QUÉ HAY QUE HACER: Actualiza la nota sobre la despedida de Colbert: vuelve a escribir el tramo que empieza en "Según pudo reconstruir" y termina después de "de la audiencia.", poniendo "28 de mayo" en lugar de "21 de mayo".

EL TEXTO:
########
Los popes del late night se reúnen para despedir a Colbert

NewsITe
En una postal pocas veces vista de la televisión estadounidense, Jimmy Kimmel, John Oliver, Seth Meyers y Jimmy Fallon se sentaron junto a Stephen Colbert en el emblemático sillón de The Late Show. El encuentro, atravesado por el humor y la autocrítica, estuvo marcado por un protagonista ausente pero omnipresente: el expresidente Donald Trump y su particular obsesión con los ciclos nocturnos.
Según pudo reconstruir Noticias Argentinas, la reunión funcionó como una suerte de despedida para Colbert, cuyo ciclo en la cadena CBS llegará a su fin el próximo 21 de mayo, tras una cancelación atribuida a motivos financieros y al cambio de hábitos de consumo de la audiencia.
Durante la charla, Colbert apeló a sus colegas para que “defiendan a los programas nocturnos” en un contexto en el que el rating tradicional se derrumba y las plataformas de streaming se quedan con la porción más grande del público. “Tenemos muchos programas. 30.000 personas ven cada uno, y eso suma”, ironizó Jimmy Kimmel, aludiendo al fragmentado mapa actual de la TV.
Trump, Melania y la reacción presidencial ante los monólogos
Kimmel recordó el impacto que tuvo la breve suspensión de su programa, Jimmy Kimmel Live!, luego de un fuerte cruce con Trump. El conductor contó que, en esos días, miles de espectadores se dieron de baja de Disney+, la plataforma del conglomerado dueño del ciclo, en señal de apoyo. “¿Por qué no cancelan Paramount+? ¿Porque nunca lo tuvieron?”, se preguntó, fiel a su estilo mordaz.
El episodio fue leído en Estados Unidos como un símbolo del desgaste en la libertad de expresión y del peso que todavía conservan los monólogos nocturnos en la conversación pública. Actores, colegas y figuras del espectáculo respaldaron a Kimmel, que finalmente volvió al aire con normalidad.
Colbert quiso saber si alguno de sus invitados había imaginado que su trabajo podría “provocar fuertes reacciones en el Presidente de los Estados Unidos”. Kimmel redobló la apuesta y bromeó con el rol de la exprimera dama Melania Trump en las polémicas: “Lo más extraño es hacer un trabajo sobre el que su esposa tiene opiniones tan firmes”, lanzó.
La vigencia del late night en tiempos de streaming
John Oliver, conductor de Last Week Tonight, recordó el momento en que el grupo de presentadores se enteró del nuevo conflicto entre Kimmel y la familia presidencial: “Es increíble recibir, en un chat grupal, un mensaje de Jimmy que dice: ‘¡Ay, Dios mío!’, y luego una foto de Melania enojada con él”, relató entre risas.
########
MATERIAL DE APOYO:
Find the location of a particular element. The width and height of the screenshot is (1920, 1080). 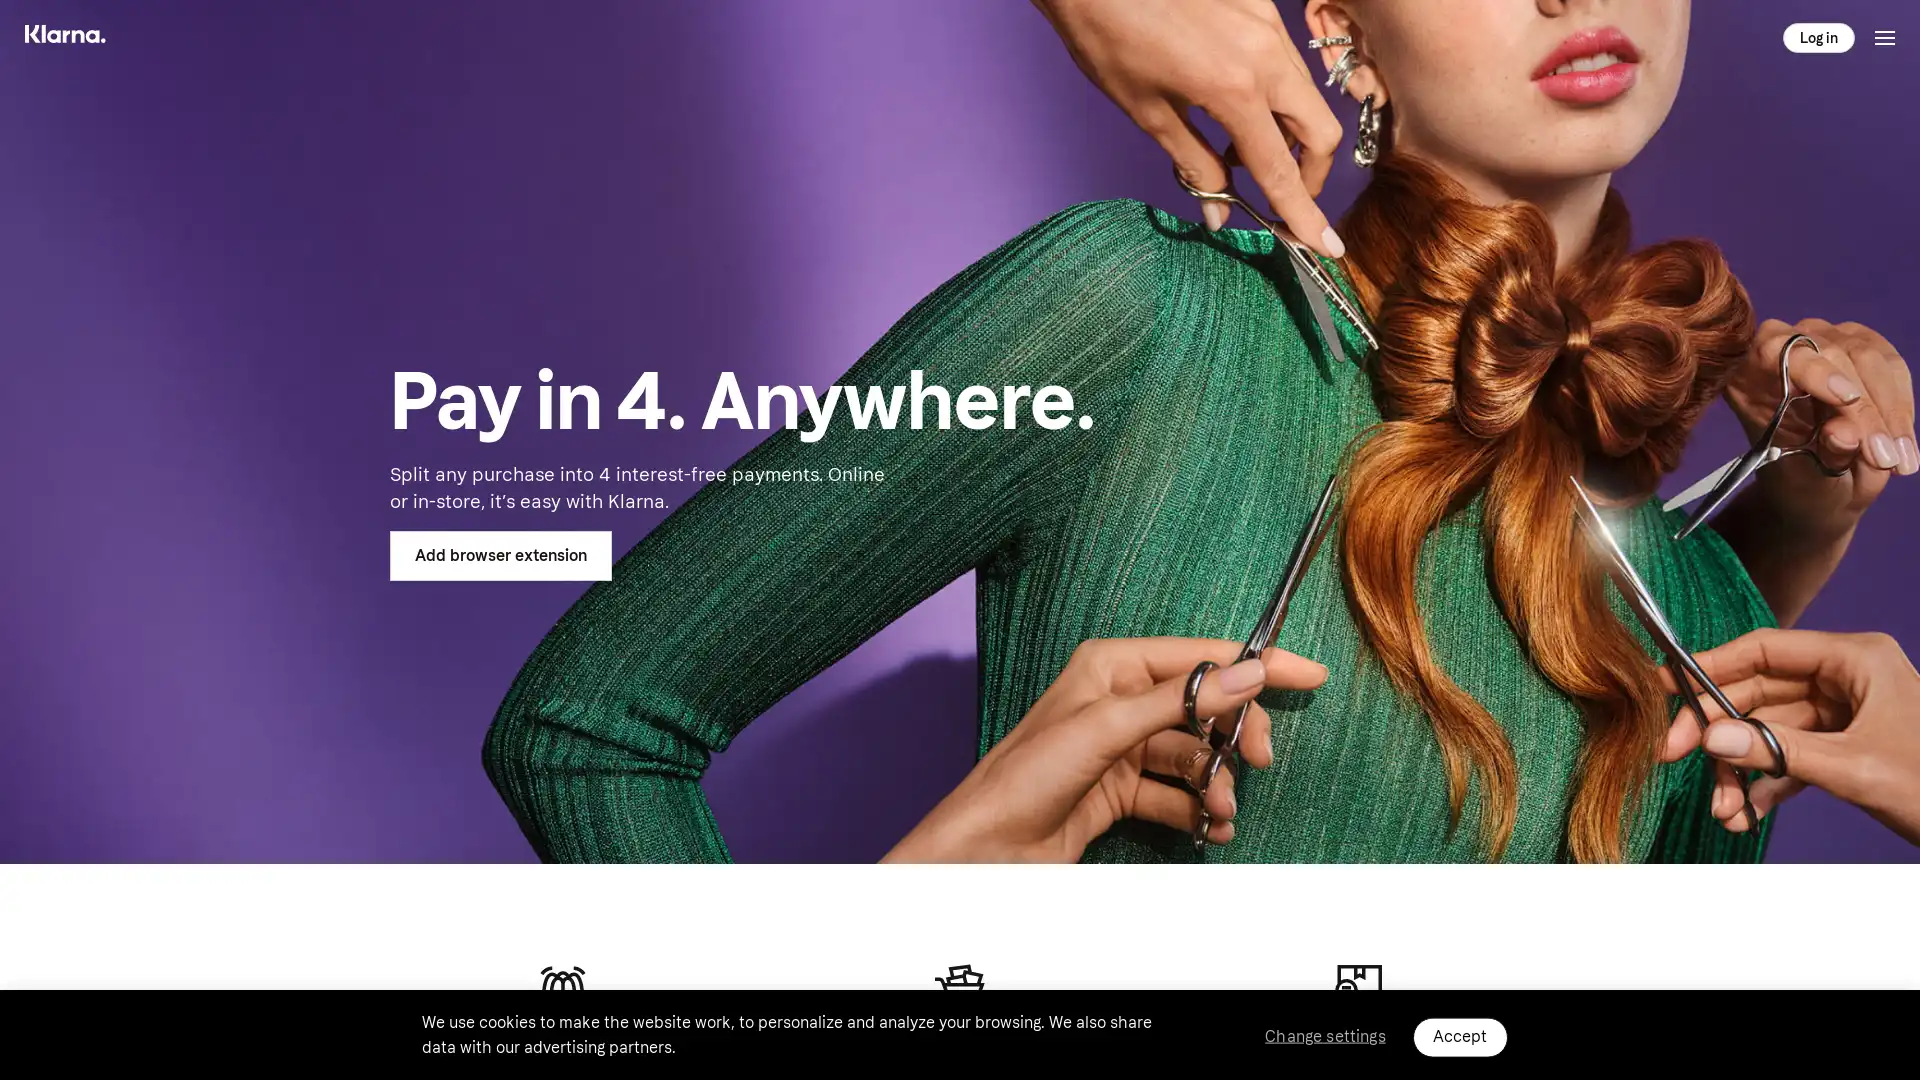

Change settings is located at coordinates (1324, 1035). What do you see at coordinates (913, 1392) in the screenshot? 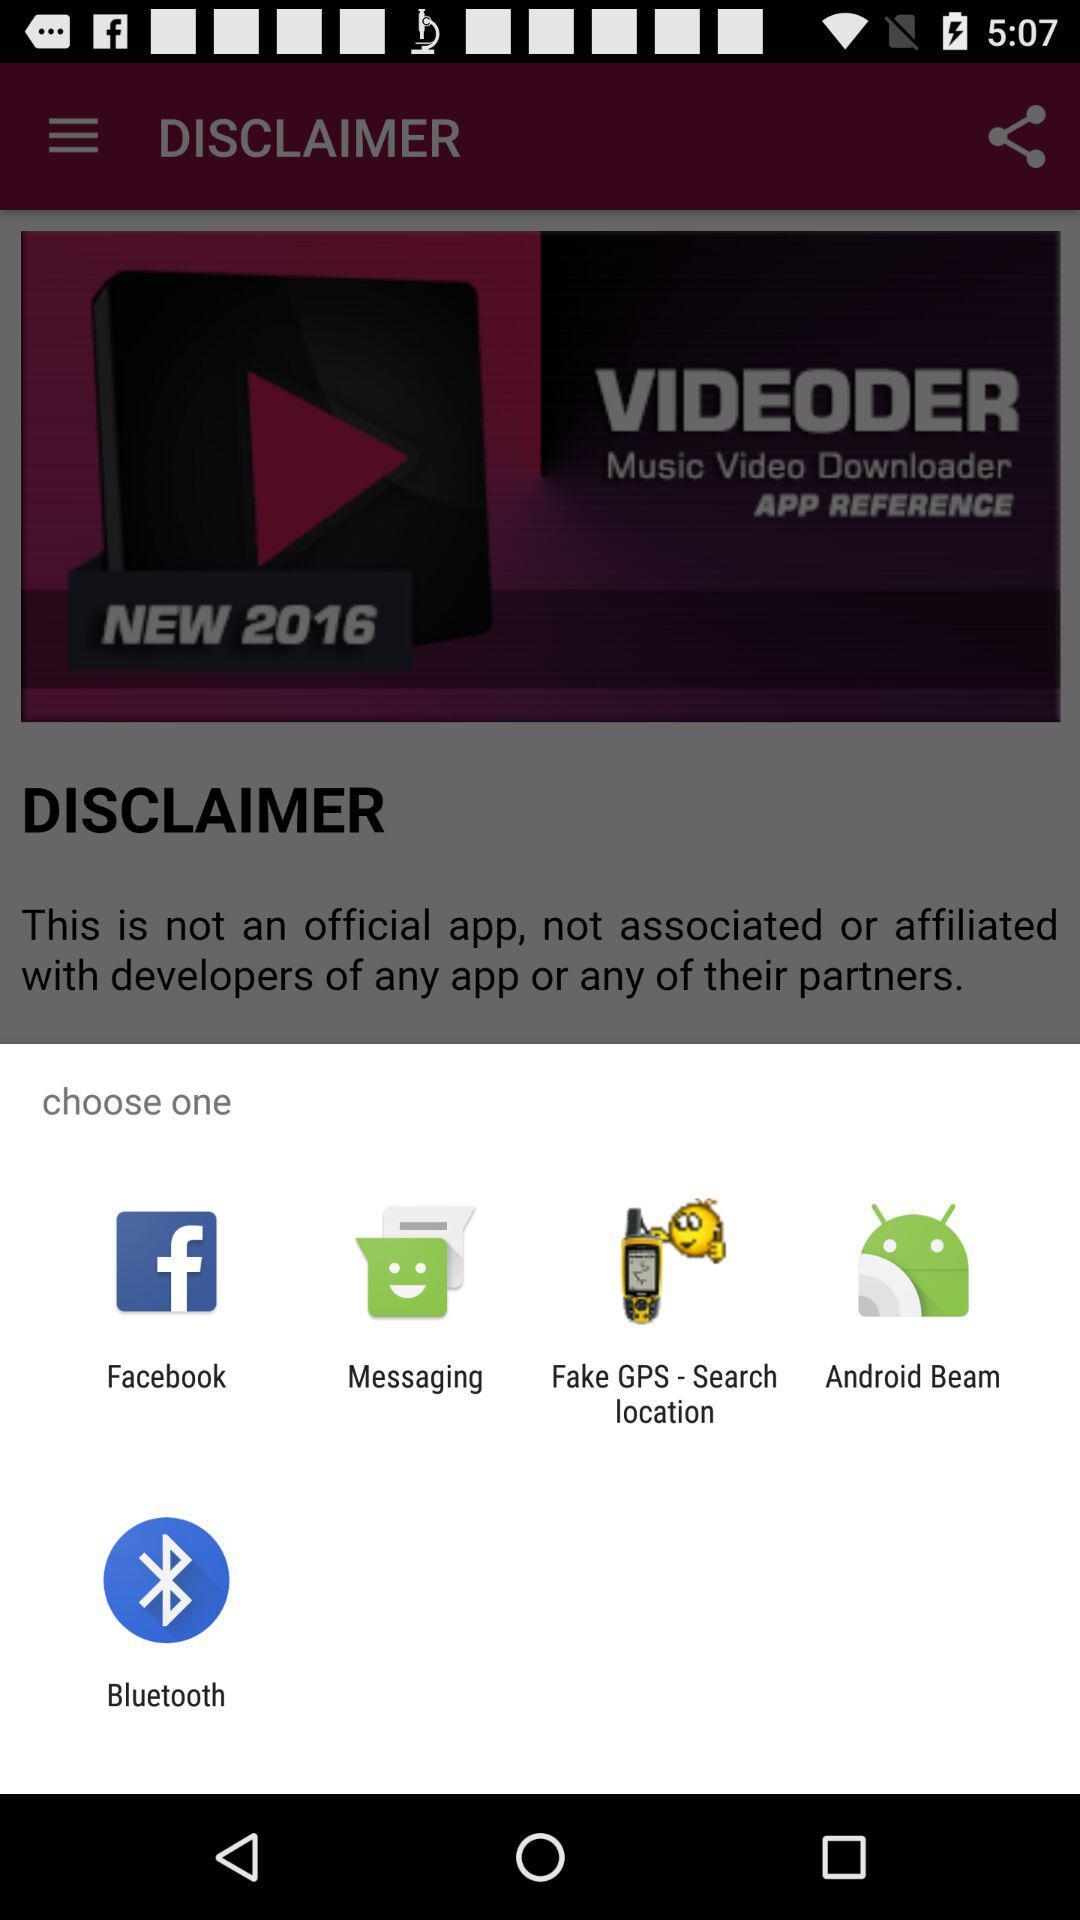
########
AQUÍ LA RESPUESTA:
Según pudo reconstruir Noticias Argentinas, la reunión funcionó como una suerte de despedida para Colbert, cuyo ciclo en la cadena CBS llegará a su fin el próximo 28 de mayo, tras una cancelación atribuida a motivos financieros y al cambio de hábitos de consumo de la audiencia.